Similar issues and the questions they raise can be found in many cities. What does it mean for contemporary Christians to live in the city? What is the proper relationship between center city, suburb and exurb? Where should political power reside and why? What are the distinctive opportunities and responsibilities of local religious leaders? What is the good life in the contemporary metropolis? What opportunities and temptations does the city offer? What about the automobile? What about the environment? What about suburban sprawl? What do and what should religious institutions contribute to urban life?

Historically the church has played an important if sometimes heavy-handed role in attempting to shape urban life. Calvin's Geneva comes to mind, as does colonial Boston. And many urban pastors have exerted their influence on today's cities. But our willingness to think seriously about the relationship between our Christian faith and the places in which we live seems to come and go. For a few brief decades at the turn of the 20th century, such Protestants as Graham Taylor and H. Paul Douglass thought and wrote about the emerging industrial city. In the '60s Gibson Winter and Harvey Cox praised some urban churches but found suburban ones sadly lacking in religious vitality. Now, it no longer makes much sense to distinguish sharply between suburbs and city.

If the church abdicates its role in the shaping of 21st-century metropolitan America, developers, politicians and individual consumers will make those decisions by themselves. But the shape of the city should not be determined solely by political and economic concerns, since the nature of metropolitan life, our responsibility to the earth, and the physical and social conditions necessary for human flourishing are deeply theological issues.
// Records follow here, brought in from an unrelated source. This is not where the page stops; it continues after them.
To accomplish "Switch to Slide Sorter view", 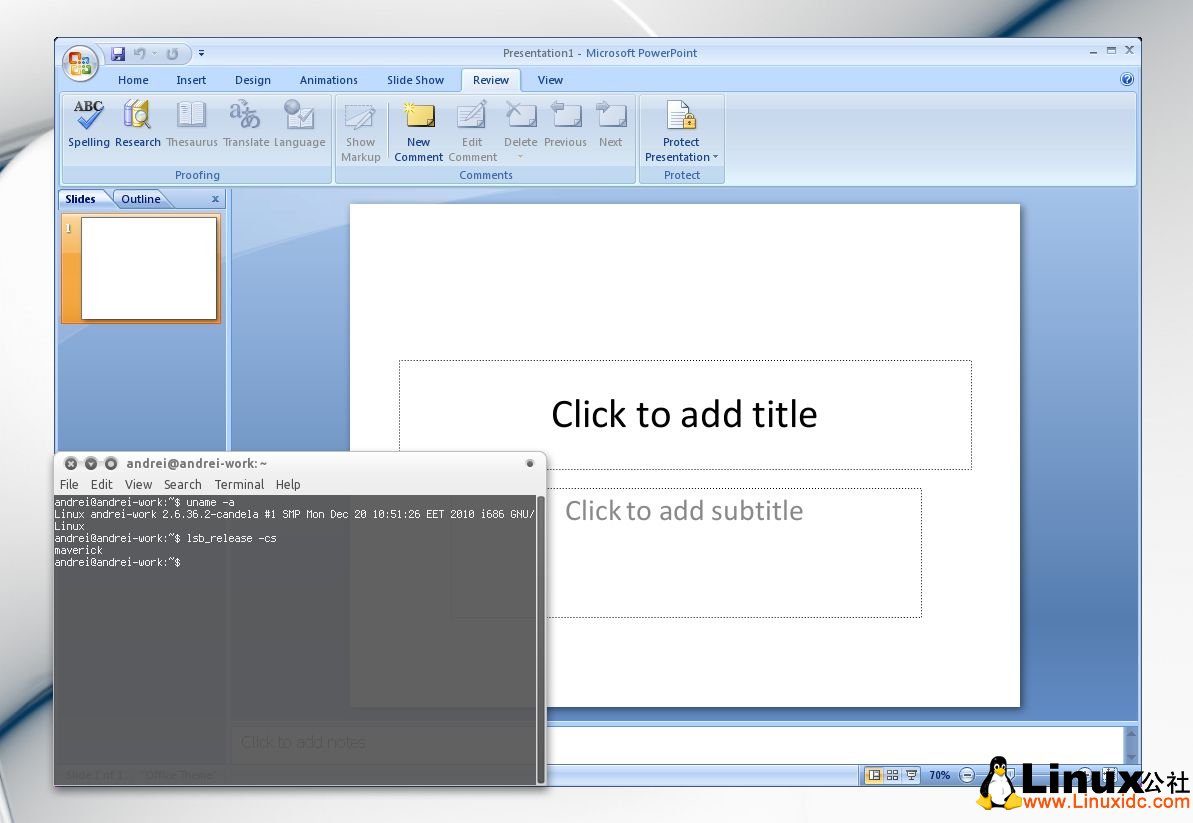I will coord(892,775).
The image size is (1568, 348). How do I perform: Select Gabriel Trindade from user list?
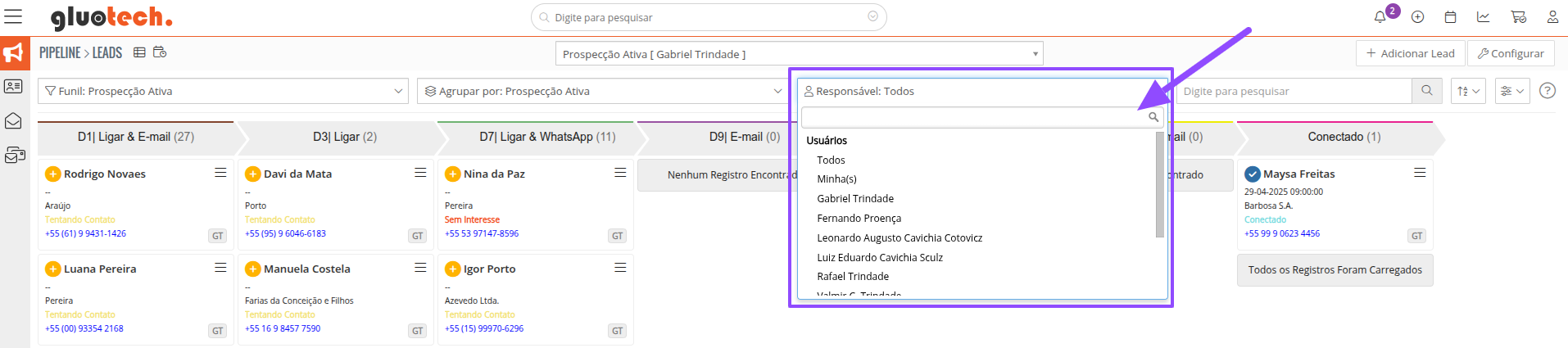[x=855, y=199]
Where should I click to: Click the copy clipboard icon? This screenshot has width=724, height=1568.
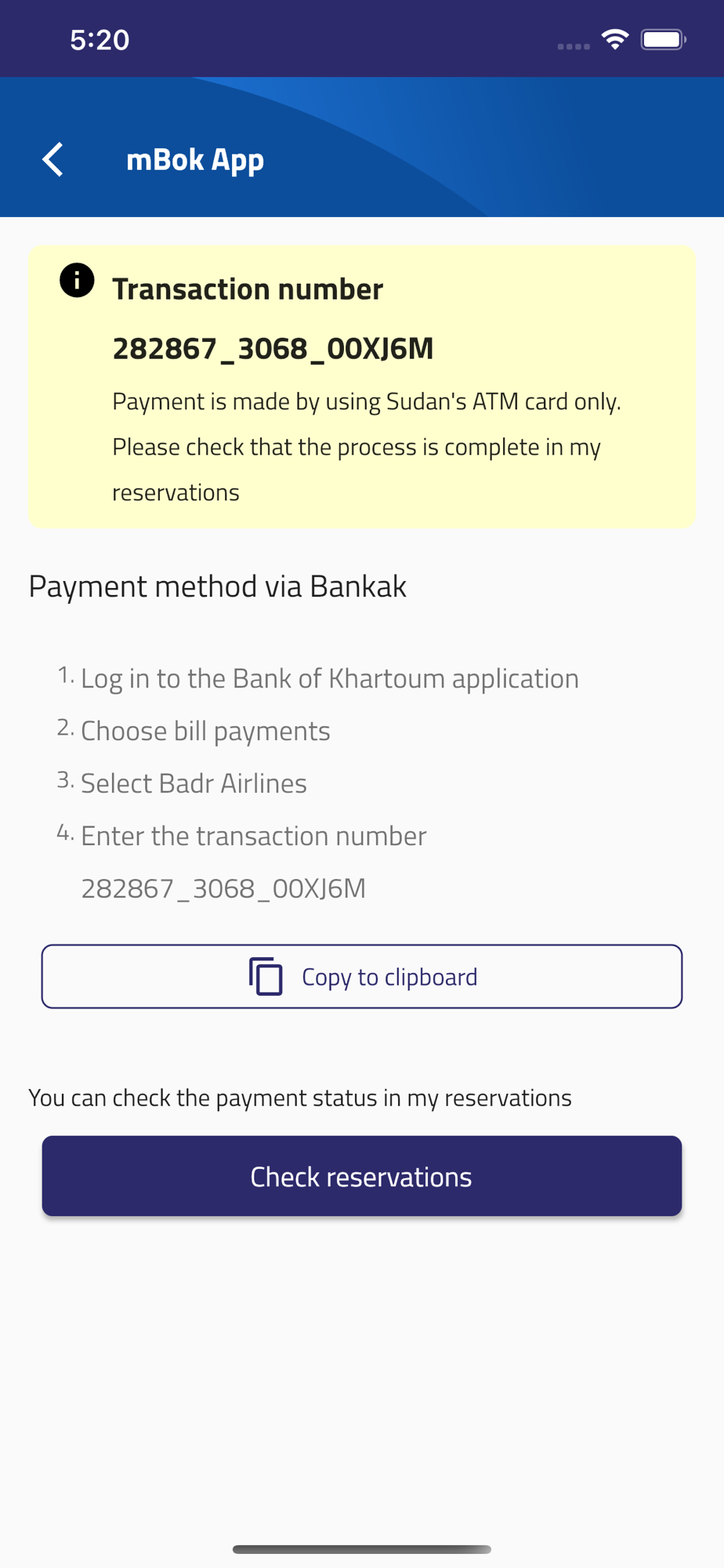coord(266,976)
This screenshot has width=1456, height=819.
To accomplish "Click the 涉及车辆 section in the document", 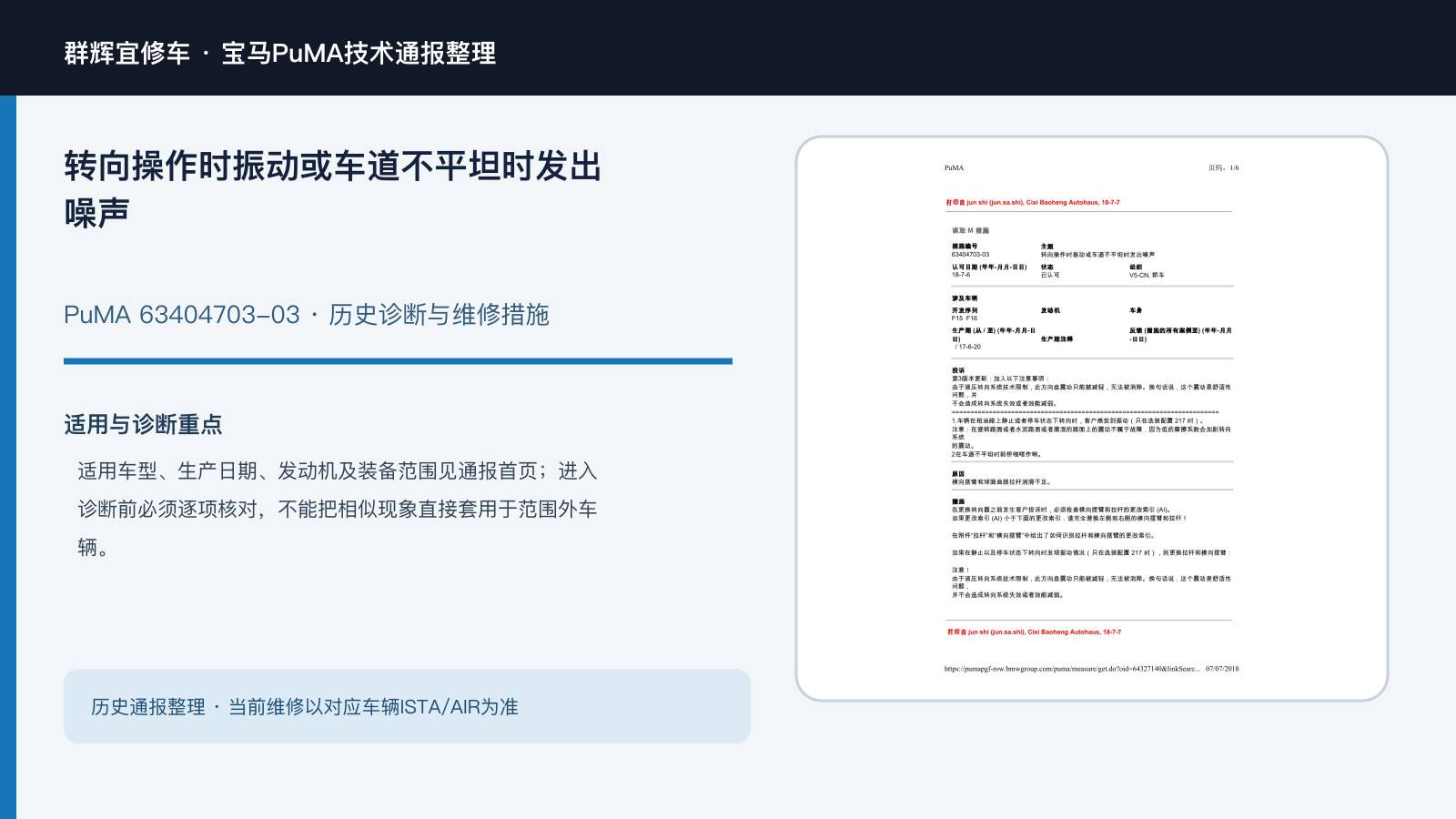I will pyautogui.click(x=965, y=298).
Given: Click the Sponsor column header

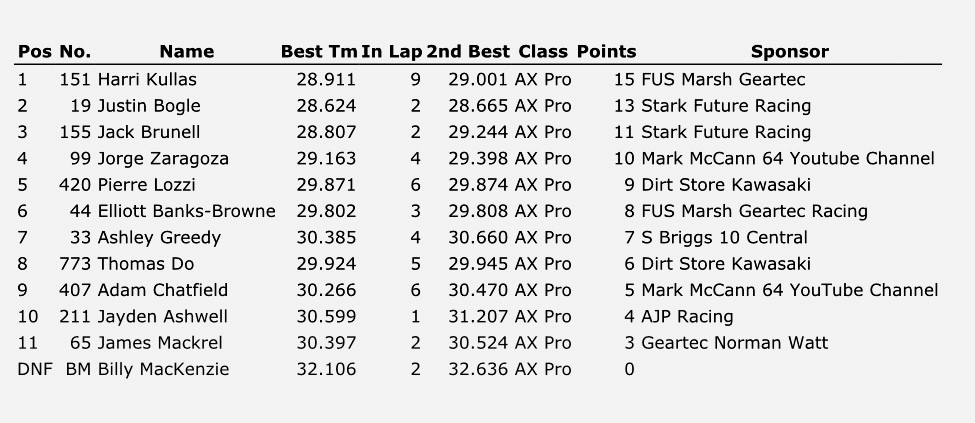Looking at the screenshot, I should (790, 52).
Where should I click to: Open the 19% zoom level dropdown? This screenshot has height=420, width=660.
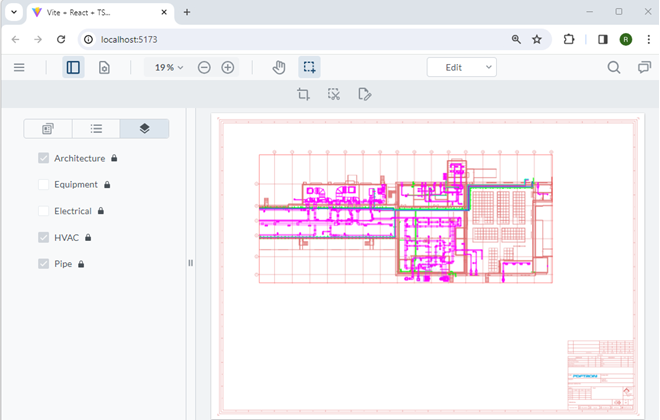click(168, 67)
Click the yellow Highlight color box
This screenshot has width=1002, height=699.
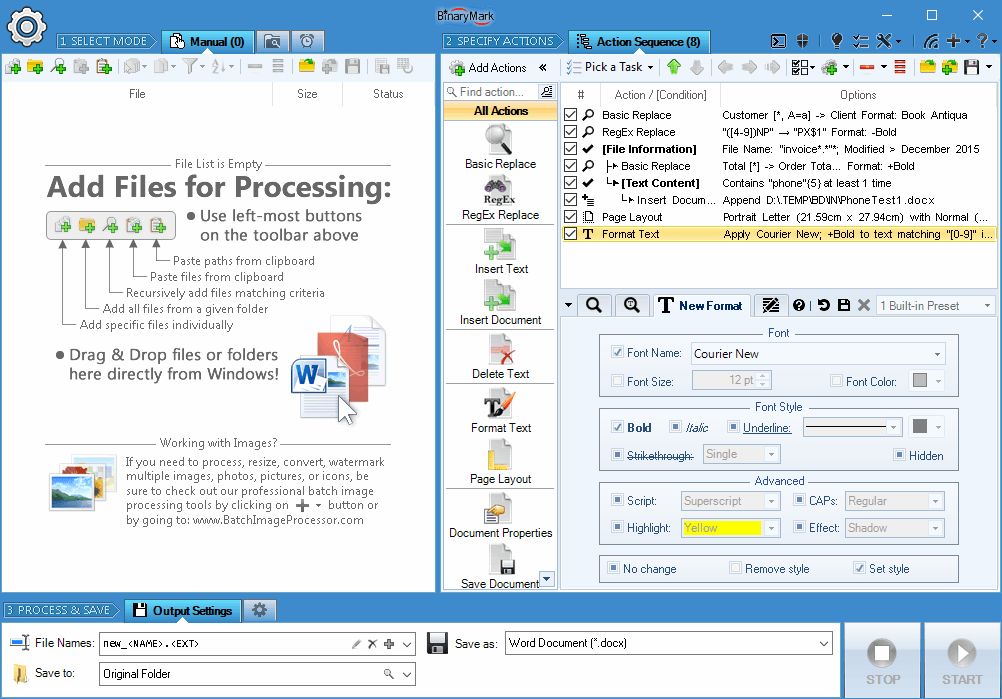721,528
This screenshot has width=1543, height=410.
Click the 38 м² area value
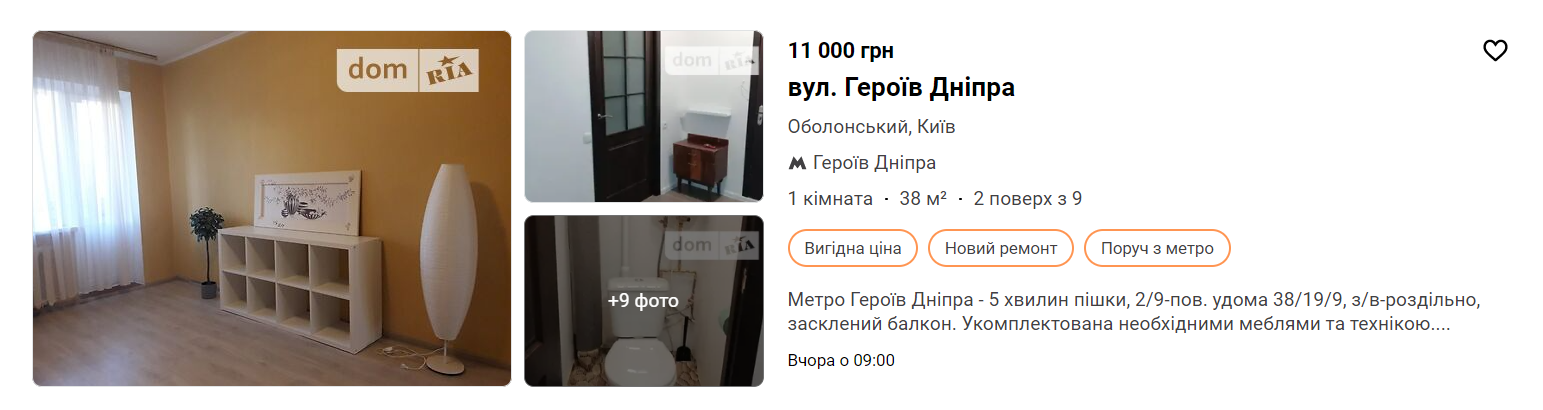[923, 199]
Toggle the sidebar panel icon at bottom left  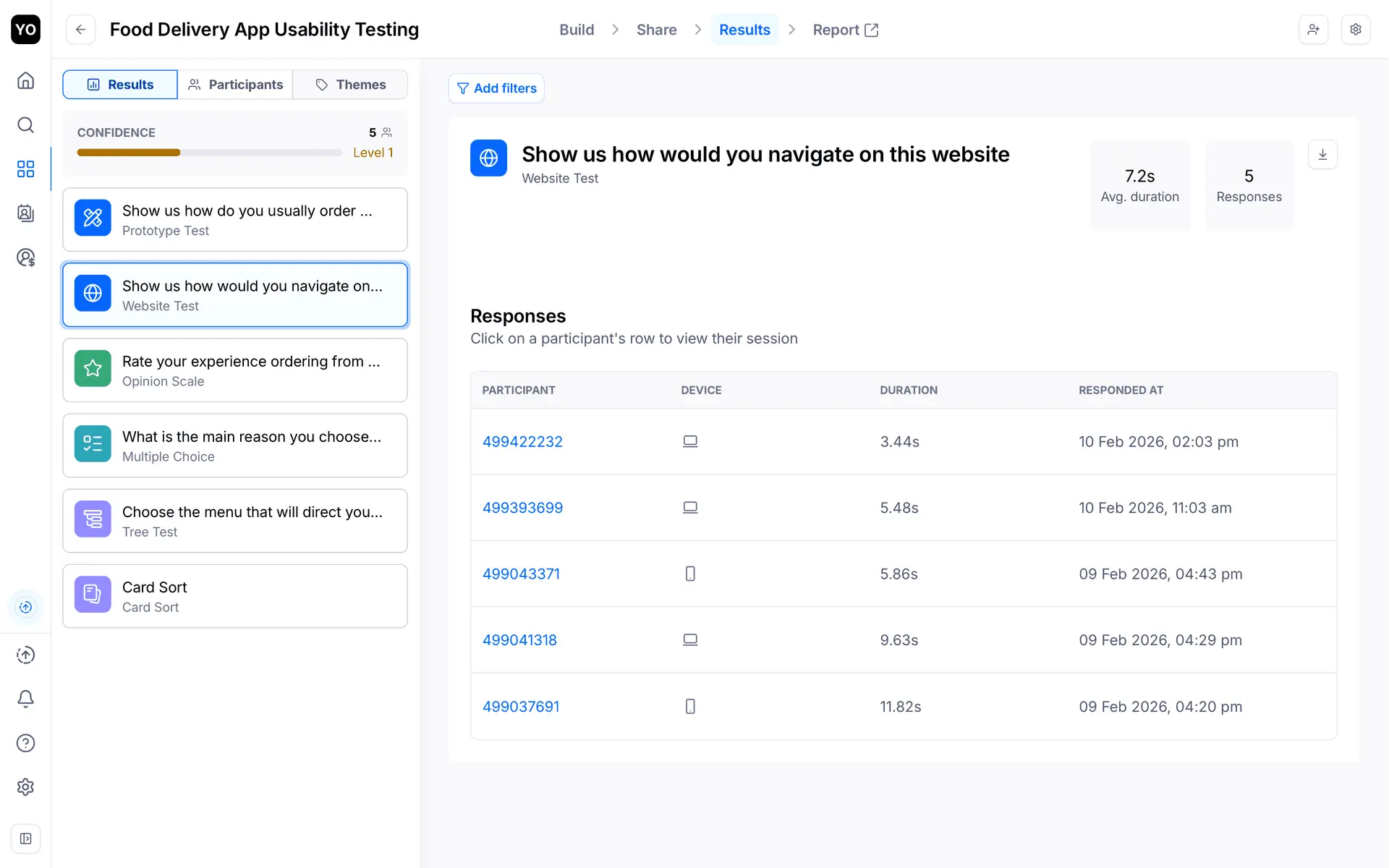[x=25, y=839]
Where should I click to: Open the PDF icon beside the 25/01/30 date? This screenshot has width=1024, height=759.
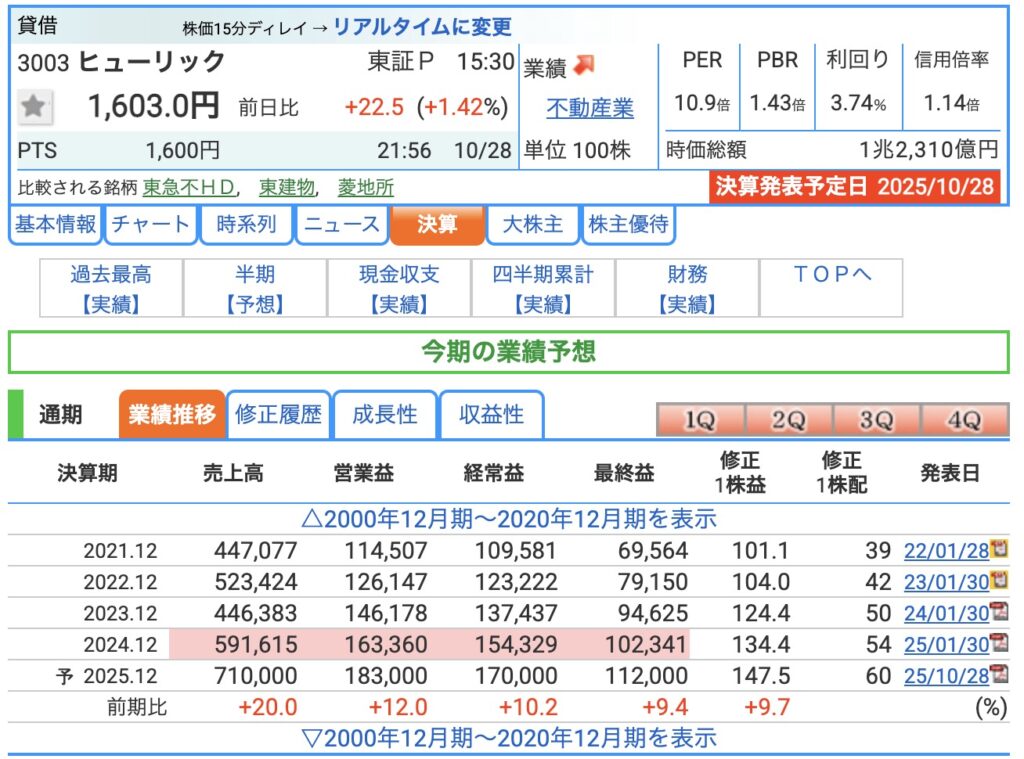[x=998, y=644]
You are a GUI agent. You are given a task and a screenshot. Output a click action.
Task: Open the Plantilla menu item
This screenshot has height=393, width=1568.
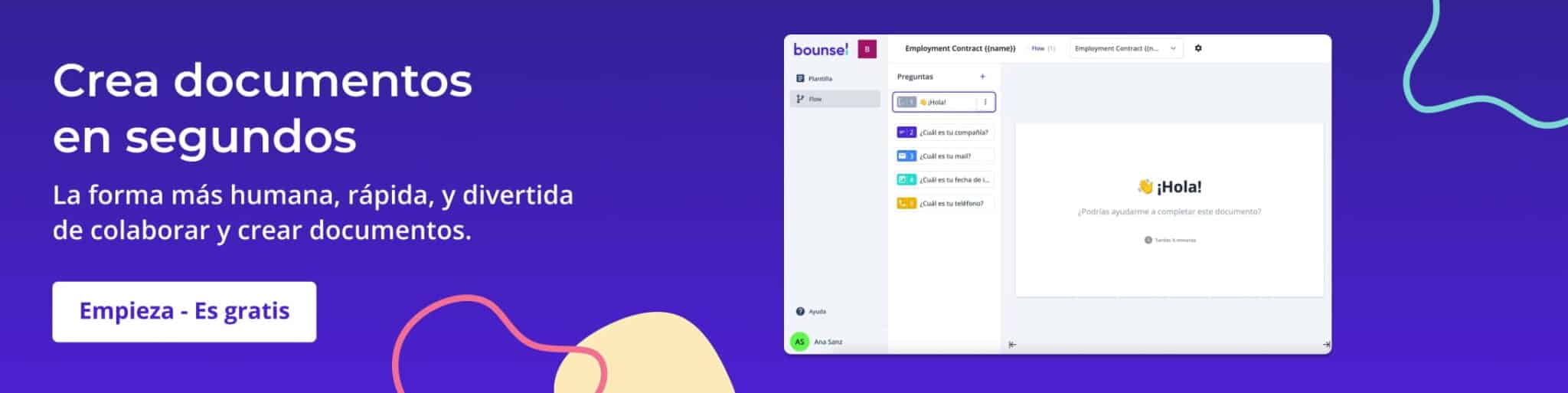819,78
Three of the many issues facing contemporary metropolitan areas impact churches directly: a rapidly growing ethnic and religious pluralism; the ethnic, racial, physical and economic boundaries between city, suburb and country; and the changing economic realities of the postindustrial city. The increasing religious and ethnic pluralism of American cities is among the most obvious challenges confronting American Christians. Initial reports from the 2000 census suggest that 9.5 percent of the American population is foreign-born. This diversity is most obvious in the larger cities, especially those on the coasts. But it is increasingly evident in mid-sized cities like Louisville and in many rural areas as well. While many of these immigrants are Christian, many others, especially those from Asia and the Middle East, are not. Not since the turn of the 20th century, in fact, have American cities confronted such ethnic multiplicity, and never have they confronted such religious diversity.